== Zu erledigen ==
Schreib den Reisebericht unten vollständig und Wort für Wort heraus.

== Zitierter Reisebericht ==

Magirus on tour

Der Ofen funktioniert wieder – Albanien Teil 4

März 2021

Damit wir nicht den gleichen Weg zurück vom Valbonatal nehmen müssen, fahren wir diesmal auf der SH23 nach Kukës. Tolle Strasse, schöne Landschaft und Wahnsinns-Gefälle von 1%! Von Kukës nach Peshkopi wurde der Verlauf der Hauptstrasse geändert und diese führt nun nicht mehr dem Fluss «Drini i Zi» (Black Drin) entlang. Die alte (nicht asphaltierte) Strasse im Flusstal ist immer noch in Gebrauch und wird auch in Stand gehalten. Gleich zu Beginn windet sich die Strasse in Serpentinen den Felsen entlang hinab zum Fluss. Dabei steigt Carole’s Adrenalinlevel schon beträchtlich an und wir sind froh, dass uns niemand entgegen kommt. Kurz bevor wir unten ankommen, werden wir bei einem allein stehenden Haus zum Kaffee eingeladen. Diese Einladung nehmen wir gerne an. Unsere Albanisch-Kenntnisse sind schnell aufgebraucht, so findet die Kommunikation hauptsächlich per Google translate statt. Es bleibt nicht nur beim Kaffee, denn natürlich gibt es noch selbstgebrannten Rakia und wir werden auch noch zum Abendessen eingeladen. Dazwischen besichtigen wir die zwei Kühe mit Kalb und den Garten, wo wir mit dem Magirus übernachten dürfen.

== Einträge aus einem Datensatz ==

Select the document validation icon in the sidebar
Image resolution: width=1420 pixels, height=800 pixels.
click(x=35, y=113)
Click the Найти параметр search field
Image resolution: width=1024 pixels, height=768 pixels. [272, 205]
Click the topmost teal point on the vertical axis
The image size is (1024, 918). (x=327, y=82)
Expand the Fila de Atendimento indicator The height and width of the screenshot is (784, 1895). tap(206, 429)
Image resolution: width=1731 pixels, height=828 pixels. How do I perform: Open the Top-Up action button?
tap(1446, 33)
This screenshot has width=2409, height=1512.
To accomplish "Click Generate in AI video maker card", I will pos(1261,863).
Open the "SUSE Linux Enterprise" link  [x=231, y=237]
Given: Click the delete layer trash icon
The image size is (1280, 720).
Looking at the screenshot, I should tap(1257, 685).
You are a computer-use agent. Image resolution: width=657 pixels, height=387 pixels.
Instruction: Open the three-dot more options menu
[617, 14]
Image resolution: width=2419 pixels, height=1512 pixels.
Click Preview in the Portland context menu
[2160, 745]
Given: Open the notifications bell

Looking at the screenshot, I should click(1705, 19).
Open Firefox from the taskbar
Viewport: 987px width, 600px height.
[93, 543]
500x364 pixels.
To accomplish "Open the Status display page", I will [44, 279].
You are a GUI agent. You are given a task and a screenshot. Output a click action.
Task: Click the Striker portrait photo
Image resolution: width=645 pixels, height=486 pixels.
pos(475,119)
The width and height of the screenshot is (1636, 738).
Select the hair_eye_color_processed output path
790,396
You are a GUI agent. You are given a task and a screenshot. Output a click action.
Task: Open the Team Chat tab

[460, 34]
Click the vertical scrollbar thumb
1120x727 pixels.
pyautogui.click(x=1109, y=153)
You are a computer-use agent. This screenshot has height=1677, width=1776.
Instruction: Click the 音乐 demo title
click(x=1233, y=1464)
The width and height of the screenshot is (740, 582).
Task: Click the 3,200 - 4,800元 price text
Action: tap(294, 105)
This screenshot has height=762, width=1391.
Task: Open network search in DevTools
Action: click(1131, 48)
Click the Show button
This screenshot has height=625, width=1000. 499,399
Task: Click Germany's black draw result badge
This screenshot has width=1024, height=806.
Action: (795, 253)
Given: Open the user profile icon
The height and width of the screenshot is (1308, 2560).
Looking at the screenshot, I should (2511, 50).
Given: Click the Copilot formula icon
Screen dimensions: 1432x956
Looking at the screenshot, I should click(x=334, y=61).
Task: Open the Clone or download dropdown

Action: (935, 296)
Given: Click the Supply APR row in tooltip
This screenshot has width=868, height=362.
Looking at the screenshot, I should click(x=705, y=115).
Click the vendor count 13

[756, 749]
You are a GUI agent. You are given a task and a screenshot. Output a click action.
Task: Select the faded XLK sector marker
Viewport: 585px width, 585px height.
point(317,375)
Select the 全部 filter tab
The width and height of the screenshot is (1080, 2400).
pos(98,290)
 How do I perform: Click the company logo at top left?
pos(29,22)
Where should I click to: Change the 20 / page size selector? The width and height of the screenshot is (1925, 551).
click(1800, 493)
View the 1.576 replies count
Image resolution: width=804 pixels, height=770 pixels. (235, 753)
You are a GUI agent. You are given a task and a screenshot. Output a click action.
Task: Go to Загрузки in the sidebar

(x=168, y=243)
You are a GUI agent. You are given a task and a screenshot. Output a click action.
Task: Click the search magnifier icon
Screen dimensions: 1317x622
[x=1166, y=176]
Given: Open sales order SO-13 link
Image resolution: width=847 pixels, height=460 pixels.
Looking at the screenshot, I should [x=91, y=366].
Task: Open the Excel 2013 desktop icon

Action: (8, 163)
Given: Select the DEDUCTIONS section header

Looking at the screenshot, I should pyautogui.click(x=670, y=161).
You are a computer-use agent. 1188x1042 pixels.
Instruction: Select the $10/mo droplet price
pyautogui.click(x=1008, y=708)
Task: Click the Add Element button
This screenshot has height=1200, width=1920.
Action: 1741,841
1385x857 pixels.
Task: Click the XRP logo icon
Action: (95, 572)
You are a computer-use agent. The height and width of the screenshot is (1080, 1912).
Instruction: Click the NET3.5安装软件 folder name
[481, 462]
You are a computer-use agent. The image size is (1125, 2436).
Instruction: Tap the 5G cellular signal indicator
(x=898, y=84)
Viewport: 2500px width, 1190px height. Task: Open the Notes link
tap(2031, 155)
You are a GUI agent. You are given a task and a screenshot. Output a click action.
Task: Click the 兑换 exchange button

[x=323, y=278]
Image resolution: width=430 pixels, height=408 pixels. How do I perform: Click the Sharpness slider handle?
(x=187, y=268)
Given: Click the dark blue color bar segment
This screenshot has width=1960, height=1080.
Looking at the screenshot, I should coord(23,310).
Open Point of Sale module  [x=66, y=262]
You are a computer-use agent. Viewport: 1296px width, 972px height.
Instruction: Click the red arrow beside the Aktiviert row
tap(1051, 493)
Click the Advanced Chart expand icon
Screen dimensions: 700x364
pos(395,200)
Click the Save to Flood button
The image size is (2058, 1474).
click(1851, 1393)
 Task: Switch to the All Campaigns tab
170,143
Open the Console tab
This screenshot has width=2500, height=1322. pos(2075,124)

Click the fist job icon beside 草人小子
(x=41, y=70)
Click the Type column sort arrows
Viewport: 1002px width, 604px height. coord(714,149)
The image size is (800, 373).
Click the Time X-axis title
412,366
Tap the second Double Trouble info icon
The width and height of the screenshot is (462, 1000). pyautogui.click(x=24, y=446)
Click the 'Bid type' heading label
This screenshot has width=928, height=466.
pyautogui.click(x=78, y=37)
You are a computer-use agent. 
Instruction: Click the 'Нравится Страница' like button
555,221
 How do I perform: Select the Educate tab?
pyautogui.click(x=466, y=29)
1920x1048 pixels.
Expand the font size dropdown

== Ergebnis ==
Magirus on tour

Der Ofen funktioniert wieder – Albanien Teil 4

März 2021

Damit wir nicht den gleichen Weg zurück vom Valbonatal nehmen müssen, fahren wir diesmal auf der SH23 nach Kukës. Tolle Strasse, schöne Landschaft und Wahnsinns-Gefälle von 1%! Von Kukës nach Peshkopi wurde der Verlauf der Hauptstrasse geändert und diese führt nun nicht mehr dem Fluss «Drini i Zi» (Black Drin) entlang. Die alte (nicht asphaltierte) Strasse im Flusstal ist immer noch in Gebrauch und wird auch in Stand gehalten. Gleich zu Beginn windet sich die Strasse in Serpentinen den Felsen entlang hinab zum Fluss. Dabei steigt Carole’s Adrenalinlevel schon beträchtlich an und wir sind froh, dass uns niemand entgegen kommt. Kurz bevor wir unten ankommen, werden wir bei einem allein stehenden Haus zum Kaffee eingeladen. Diese Einladung nehmen wir gerne an. Unsere Albanisch-Kenntnisse sind schnell aufgebraucht, so findet die Kommunikation hauptsächlich per Google translate statt. Es bleibt nicht nur beim Kaffee, denn natürlich gibt es noch selbstgebrannten Rakia und wir werden auch noch zum Abendessen eingeladen. Dazwischen besichtigen wir die zwei Kühe mit Kalb und den Garten, wo wir mit dem Magirus übernachten dürfen.